An article was published today in Chessbase about the doctoral thesis of Dr Mohammed Azlan Mohamed Iqbal, who is 31 years old and works in Malaysia.
The doctoral thesis [A discrete computational aesthetics model for a zero-sum perfect information game] examines the question if the beauty of the chess combinations is measurable by computers.
To people, some moves seem to be much prettier than others. Some combinations seem to be marvelous, while others seem indifferent. The computers play the chess game at the level of Grand Master and make combinations of all kinds, without giving weight or preference to beautiful moves. Could we teach the machines to “count” the esthetic beauty of their moves?
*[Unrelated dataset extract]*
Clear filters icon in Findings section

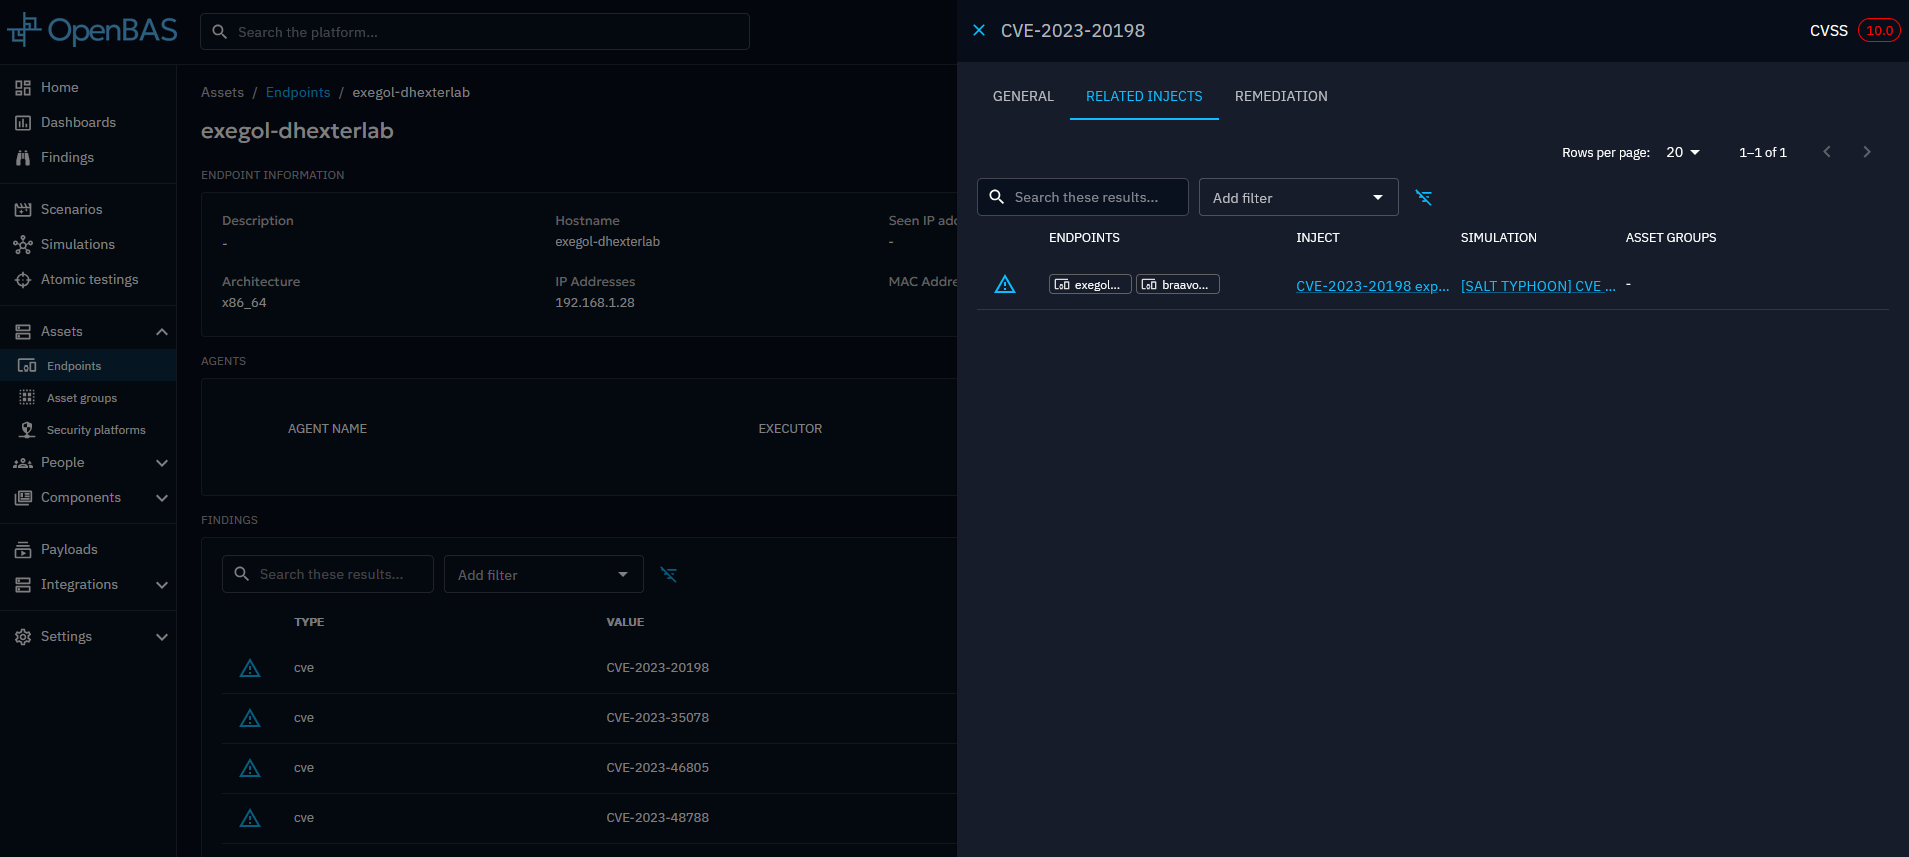(669, 575)
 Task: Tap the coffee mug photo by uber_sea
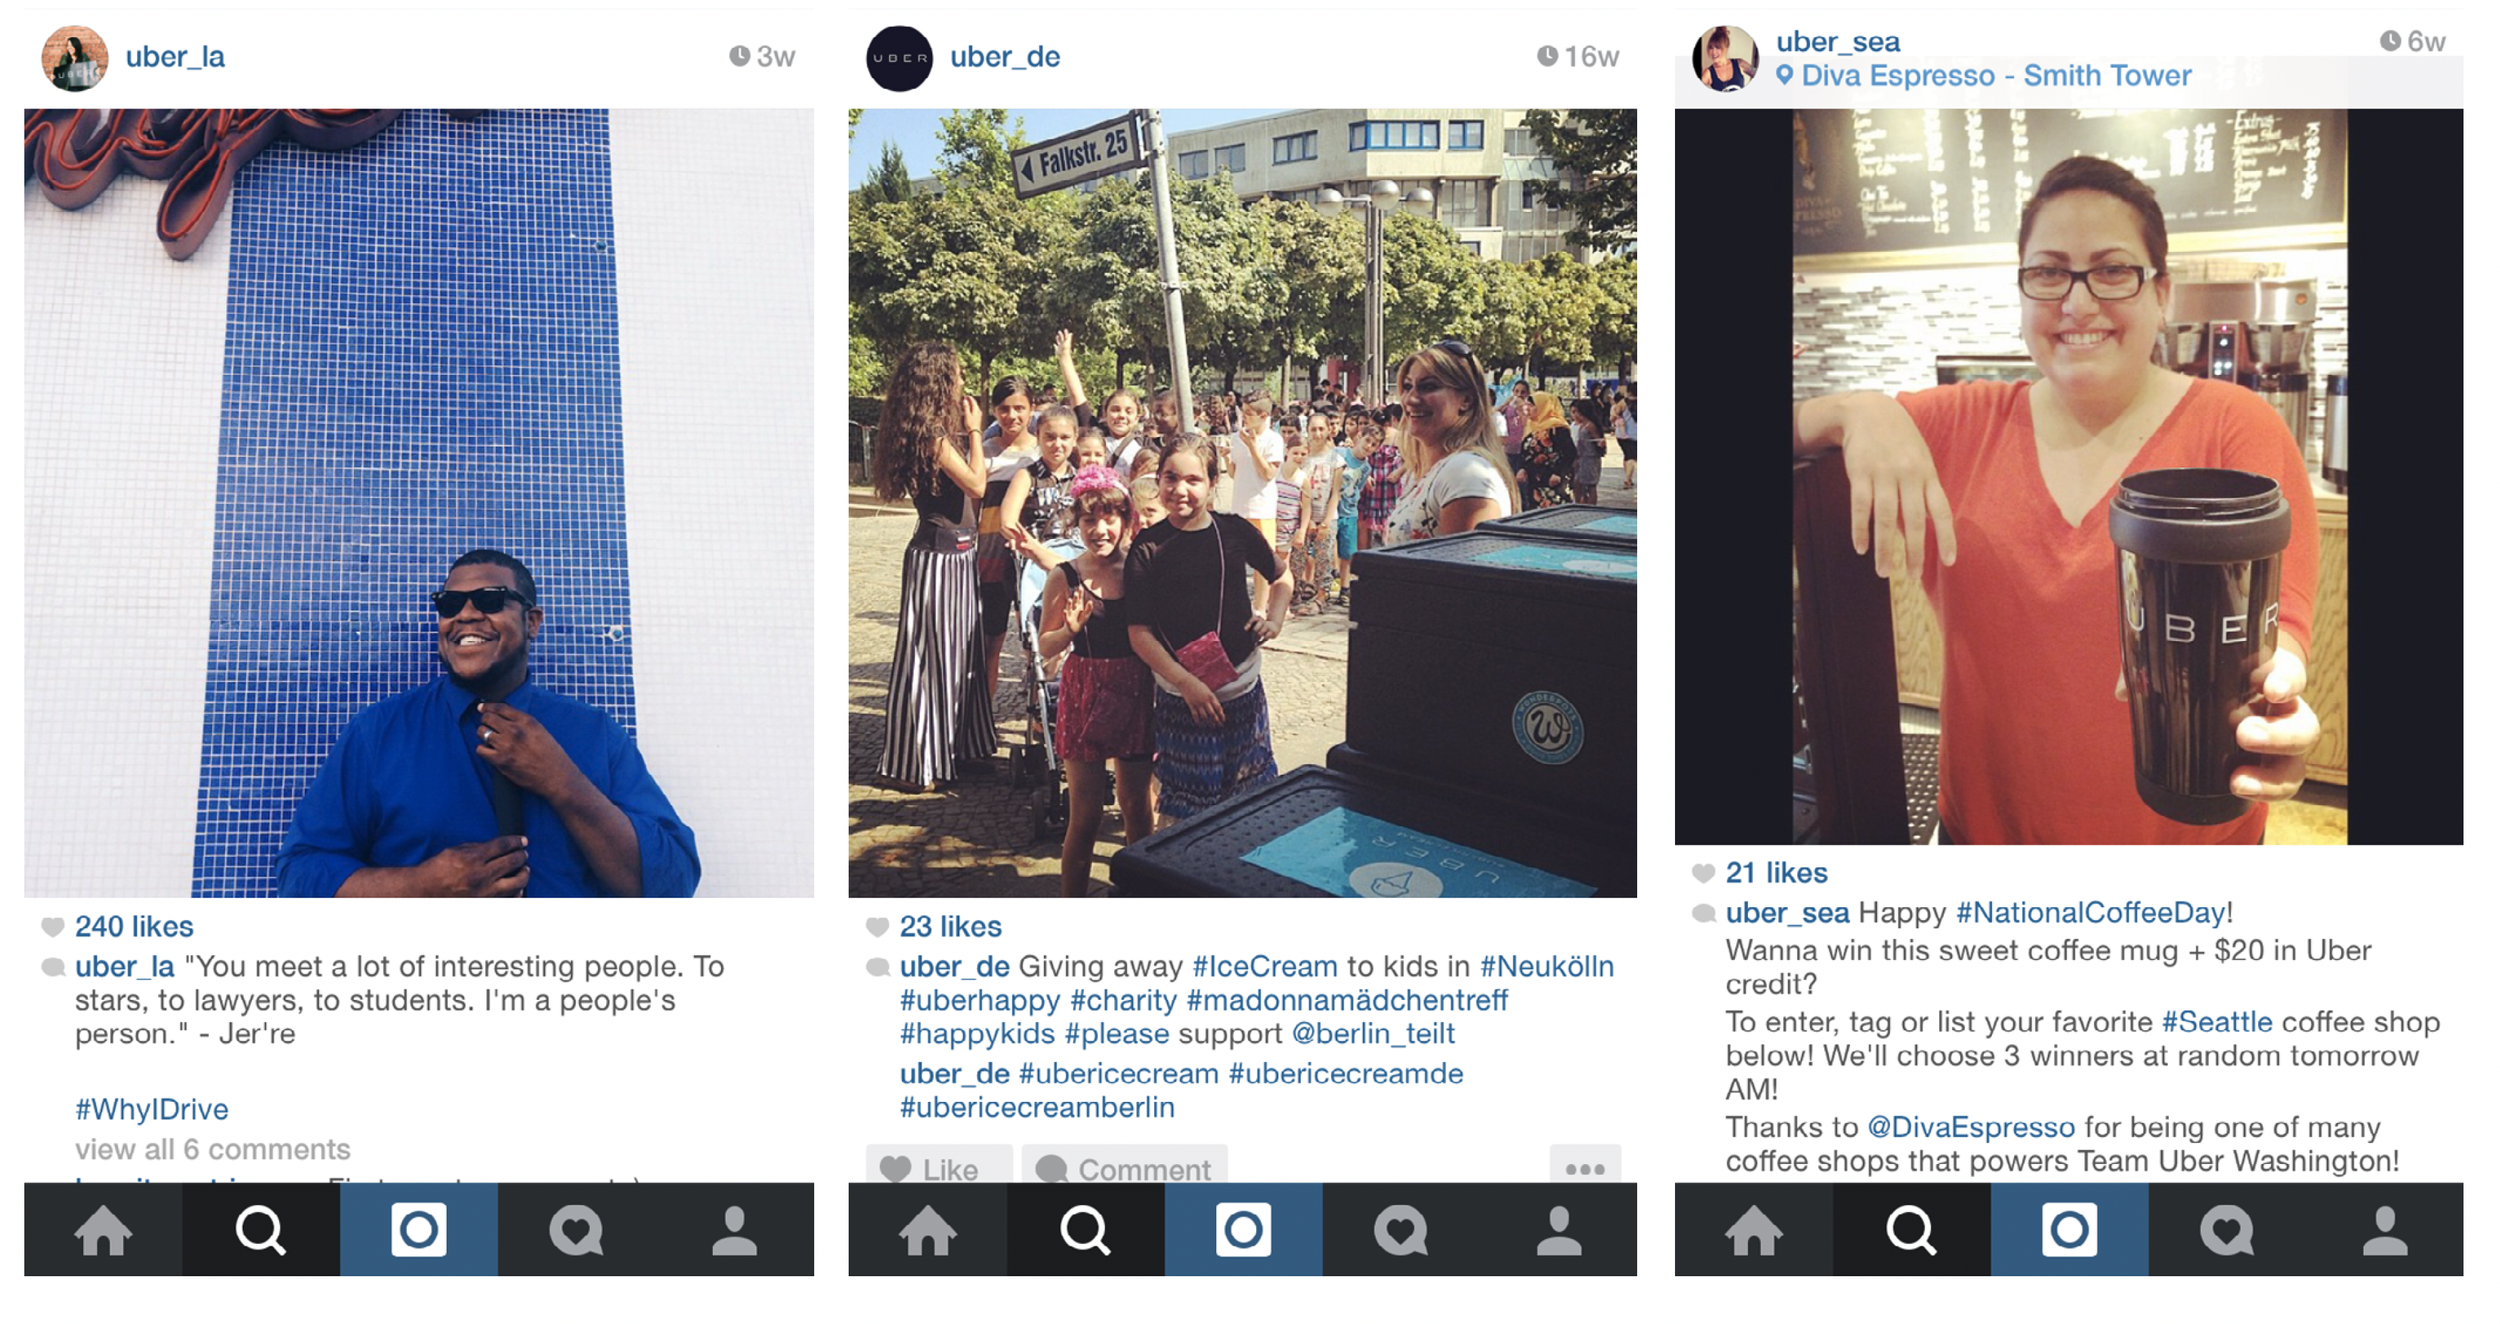[2069, 477]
The researcher has studied, using special software for measuring esthetics [CHESTHETICA], many games and particularly three-mover problems, while at the same time, using specific questionnaires, has gathered the opinions of many persons whether some positions and combinations and solutions seemed to be beautiful.
By comparing the measuring-software results and the opinion-questionnaire results, an impressive conclusion arose, that the esthetics (at least for the limited researched area) is measurable!
Dr Mohammed Azlan Mohamed Iqbal hopes that his pioneering work and the software he developed could help the Judges in contests of chess compositions, or the persons giving Beauty prizes to chess games.